Tuesday, July 8, 2014

REGULATIONS DO NOT PREVENT CORPORATIST CRISES



   A huge chorus is always clamoring for new regulations on corporations. Regulations, for many in politics, the media, and academia seem to have become the silver bullet that will not only "solve" the omnipresent economic crisis here in the U.S. but will also prevent future meltdowns. Many labor leaders and voices on the left agree. 

  FDR advocated his New Deal regulations as a solution in the 1930s. But his regulations failed to get the U.S out of the Great Depression and they obviously failed to prevent subsequent economic crises. Today's depression is the second major crash in 75 years, while nearly a dozen other, less severe downturns have occurred since the Great Depression. Regulations have repeatedly proved incapable of ending American capitalism's inherent instability, its proclivity to boom and bust cycles with huge social costs. 

   Economic regulations fail because of two fatal flaws. First, they 
may be poorly enforced or simply ignored. When political conditions permit leaders to be selected and/or controlled by the enemies of regulation,  they can block the state's enforcement of regulations.  Second, even when politicians try to enforce regulations on corporations, the rich and powerful corporations evade, weaken, ignore, or eliminate most of them. It is the organization of American corporations that explains both flaws and their repeated sabotage of regulations.

   Counter-recessionary regulations always more or less constrain corporations' freedom of action in pursuing market share and profits. However, past regulations stopped short of changing the basic structure of capitalist corporations. Obama certainly isn't going to tinker with the basic structure of American corporations. Thus, the vast majority of people participating in corporate enterprises, the workers, have always exercised little or no control over the decisions governing what the enterprises would produce, and what would be done with the resulting profits. 

   Those decisions were always made by each corporation's board of directors, usually 15 or 20 white men chosen by and responsible to the corporation's MAJOR shareholders. Shareholding in the US is highly concentrated. Federal Reserve data show that the vast majority of US families own either no shares or so small a portion of outstanding shares that they exercise no influence over the selection or the decisions of boards of directors.

   Inside corporate enterprises, the huge majority --- the workers --- depends on the jobs, incomes, and working conditions determined by the tiny minority, the board of directors. While the whopping tenth of US workers who are unionized wield some limited influence over boards of directors, most US workers cannot participate in deciding what, how, and where of production or how corporate profits are used.  The corporate organization is undemocratic.  This lack of internal democracy dooms counter-recessionary regulations to failure. 

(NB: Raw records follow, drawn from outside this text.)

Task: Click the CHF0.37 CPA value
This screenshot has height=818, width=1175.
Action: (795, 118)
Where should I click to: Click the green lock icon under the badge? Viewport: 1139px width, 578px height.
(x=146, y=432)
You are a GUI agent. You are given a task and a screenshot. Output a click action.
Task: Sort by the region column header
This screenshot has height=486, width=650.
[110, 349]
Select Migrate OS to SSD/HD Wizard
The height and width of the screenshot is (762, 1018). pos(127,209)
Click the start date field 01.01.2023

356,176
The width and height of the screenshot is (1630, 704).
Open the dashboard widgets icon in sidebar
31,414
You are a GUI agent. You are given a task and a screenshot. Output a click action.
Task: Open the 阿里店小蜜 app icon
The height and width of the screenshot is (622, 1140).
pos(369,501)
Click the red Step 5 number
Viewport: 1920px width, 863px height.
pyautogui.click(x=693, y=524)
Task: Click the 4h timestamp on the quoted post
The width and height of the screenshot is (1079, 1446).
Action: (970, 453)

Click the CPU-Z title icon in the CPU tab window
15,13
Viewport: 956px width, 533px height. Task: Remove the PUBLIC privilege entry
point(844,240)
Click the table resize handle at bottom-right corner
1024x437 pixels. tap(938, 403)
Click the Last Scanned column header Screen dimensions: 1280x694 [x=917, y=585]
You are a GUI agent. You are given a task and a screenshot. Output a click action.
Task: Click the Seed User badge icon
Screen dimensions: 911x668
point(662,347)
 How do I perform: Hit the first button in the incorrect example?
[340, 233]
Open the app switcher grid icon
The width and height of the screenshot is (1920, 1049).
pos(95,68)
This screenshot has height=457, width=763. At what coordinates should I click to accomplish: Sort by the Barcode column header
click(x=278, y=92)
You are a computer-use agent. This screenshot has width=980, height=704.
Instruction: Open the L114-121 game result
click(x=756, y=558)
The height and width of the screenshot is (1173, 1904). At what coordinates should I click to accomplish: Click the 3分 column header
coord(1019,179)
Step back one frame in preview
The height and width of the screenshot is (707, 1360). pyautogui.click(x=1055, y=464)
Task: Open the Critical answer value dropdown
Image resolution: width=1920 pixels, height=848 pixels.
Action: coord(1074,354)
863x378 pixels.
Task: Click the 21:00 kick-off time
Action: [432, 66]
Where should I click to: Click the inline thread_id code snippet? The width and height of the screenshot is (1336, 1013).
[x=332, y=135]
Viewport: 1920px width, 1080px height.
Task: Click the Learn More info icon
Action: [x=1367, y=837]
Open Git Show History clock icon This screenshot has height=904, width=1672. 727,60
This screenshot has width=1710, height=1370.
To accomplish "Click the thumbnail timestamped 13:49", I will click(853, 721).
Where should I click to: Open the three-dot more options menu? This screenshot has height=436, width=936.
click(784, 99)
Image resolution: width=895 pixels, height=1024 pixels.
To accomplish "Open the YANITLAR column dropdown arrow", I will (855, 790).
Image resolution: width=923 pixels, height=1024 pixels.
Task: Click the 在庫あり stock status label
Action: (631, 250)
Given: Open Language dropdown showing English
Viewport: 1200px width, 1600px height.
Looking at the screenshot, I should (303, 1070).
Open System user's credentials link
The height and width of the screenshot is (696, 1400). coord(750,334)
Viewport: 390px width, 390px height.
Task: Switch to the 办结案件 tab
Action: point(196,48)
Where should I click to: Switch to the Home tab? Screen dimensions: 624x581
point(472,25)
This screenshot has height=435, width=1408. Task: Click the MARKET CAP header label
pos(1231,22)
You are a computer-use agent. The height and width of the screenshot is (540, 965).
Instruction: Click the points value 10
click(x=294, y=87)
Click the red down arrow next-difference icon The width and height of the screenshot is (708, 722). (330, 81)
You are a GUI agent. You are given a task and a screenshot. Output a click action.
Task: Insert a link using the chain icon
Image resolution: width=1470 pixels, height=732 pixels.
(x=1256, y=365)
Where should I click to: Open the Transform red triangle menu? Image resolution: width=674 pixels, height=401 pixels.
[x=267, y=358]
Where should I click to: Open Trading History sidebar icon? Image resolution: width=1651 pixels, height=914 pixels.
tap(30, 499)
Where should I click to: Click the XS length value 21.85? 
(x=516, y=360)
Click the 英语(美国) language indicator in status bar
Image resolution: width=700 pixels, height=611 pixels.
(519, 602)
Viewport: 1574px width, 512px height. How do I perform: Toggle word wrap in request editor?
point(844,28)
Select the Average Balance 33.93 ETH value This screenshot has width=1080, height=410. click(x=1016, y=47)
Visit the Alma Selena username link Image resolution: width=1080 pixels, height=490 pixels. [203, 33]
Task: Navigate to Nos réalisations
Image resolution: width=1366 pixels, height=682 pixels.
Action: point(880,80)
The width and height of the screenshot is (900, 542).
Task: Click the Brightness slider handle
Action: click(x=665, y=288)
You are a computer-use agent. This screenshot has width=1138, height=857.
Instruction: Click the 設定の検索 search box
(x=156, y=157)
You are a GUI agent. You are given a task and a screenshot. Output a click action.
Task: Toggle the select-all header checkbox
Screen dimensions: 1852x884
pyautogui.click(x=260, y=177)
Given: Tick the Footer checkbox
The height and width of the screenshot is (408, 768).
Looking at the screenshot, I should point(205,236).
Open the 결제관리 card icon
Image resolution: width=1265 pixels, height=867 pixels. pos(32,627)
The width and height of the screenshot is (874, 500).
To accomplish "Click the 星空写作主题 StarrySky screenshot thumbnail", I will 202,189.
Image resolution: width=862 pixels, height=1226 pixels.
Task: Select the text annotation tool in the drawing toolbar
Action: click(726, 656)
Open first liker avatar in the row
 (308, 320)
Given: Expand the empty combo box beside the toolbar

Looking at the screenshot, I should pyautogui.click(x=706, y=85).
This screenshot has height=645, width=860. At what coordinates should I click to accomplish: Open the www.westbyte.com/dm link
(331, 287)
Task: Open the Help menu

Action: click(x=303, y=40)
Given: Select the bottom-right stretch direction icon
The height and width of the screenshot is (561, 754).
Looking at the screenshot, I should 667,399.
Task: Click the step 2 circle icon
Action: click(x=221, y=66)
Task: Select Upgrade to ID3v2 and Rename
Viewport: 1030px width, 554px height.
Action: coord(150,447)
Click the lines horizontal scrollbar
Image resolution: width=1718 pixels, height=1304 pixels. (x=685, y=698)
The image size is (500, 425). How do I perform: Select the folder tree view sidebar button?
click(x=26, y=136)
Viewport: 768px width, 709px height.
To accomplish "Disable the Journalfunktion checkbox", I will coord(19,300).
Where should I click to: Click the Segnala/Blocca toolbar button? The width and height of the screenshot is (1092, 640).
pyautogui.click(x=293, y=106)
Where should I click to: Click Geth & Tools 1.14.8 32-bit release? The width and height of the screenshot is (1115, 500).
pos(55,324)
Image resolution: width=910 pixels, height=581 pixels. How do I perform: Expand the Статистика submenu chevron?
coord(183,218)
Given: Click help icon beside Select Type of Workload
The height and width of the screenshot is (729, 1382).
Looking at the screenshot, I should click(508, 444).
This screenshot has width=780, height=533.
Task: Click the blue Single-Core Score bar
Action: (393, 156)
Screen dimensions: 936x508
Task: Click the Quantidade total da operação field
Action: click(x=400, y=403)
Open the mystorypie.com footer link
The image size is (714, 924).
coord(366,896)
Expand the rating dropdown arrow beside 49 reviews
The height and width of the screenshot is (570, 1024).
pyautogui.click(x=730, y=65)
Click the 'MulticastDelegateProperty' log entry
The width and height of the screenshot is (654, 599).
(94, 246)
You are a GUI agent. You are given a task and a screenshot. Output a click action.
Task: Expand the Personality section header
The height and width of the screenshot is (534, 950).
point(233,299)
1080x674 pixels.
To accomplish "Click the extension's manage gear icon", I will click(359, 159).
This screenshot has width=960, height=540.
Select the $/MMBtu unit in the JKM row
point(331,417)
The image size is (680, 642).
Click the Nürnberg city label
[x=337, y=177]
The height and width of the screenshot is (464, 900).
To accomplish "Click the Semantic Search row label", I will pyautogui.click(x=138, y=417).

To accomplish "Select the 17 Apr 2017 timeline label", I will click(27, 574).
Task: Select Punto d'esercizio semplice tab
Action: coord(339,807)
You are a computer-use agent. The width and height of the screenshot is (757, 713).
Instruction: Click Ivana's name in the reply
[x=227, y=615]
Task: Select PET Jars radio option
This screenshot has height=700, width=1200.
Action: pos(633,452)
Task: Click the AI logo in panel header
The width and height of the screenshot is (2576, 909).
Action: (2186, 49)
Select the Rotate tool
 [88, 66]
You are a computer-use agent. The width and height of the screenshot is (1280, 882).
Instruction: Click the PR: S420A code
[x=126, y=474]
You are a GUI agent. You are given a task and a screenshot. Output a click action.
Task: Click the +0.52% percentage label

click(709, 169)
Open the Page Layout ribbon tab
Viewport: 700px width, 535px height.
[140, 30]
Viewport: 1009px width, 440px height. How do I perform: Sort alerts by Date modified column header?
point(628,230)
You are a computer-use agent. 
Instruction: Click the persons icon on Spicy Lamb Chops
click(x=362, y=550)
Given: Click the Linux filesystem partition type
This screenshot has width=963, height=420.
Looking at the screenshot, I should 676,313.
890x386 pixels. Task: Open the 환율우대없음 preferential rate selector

   From FDR to Obama, capitalist crashes brought state interventions into the economy that always included new or increased regulations. Immediately after (or sometimes during) every phase of regulation, boards of directors and major shareholders and MAJOR SHAREHOLDERS of many US corporations began to undermine that regulation. They used corporate profits to pay for lobbying, publicity and mass media campaigns, "think tank research," and so on.  By shaping public opinion and academic understanding, they bribed politicians to ignore or minimally enforce the regulations. At the same time, they hired lawyers, accountants, and economists to evade the regulations and public relations experts to mask or justify their evasion. When politically feasible, their opposition to regulation ramped up another notch. They got Congress, federal agencies, and state and local governments to first weaken and eventually eliminate many regulations. 

   Corporate boards of directors have every incentive to undermine regulations that limit their profits and market share. MAJOR SHAREHOLDERS demand that and reward them accordingly. Boards of directors have the corporate profits needed to finance the defeat of unwanted regulations. The capitalist structure of corporations thus provided both the incentive and the means for corporations' boards of directors to undermine FRD's New Deal regulations. FDRs tragic legacy was failing to federalize the incorporation of business enterprises and take such power away from states such as Delaware. If we say "shame on them" for undermining regulations imposed after capitalism's 1930s crash, we will have to say "shame on us" for continuing to allow the organizational structure of American corporations.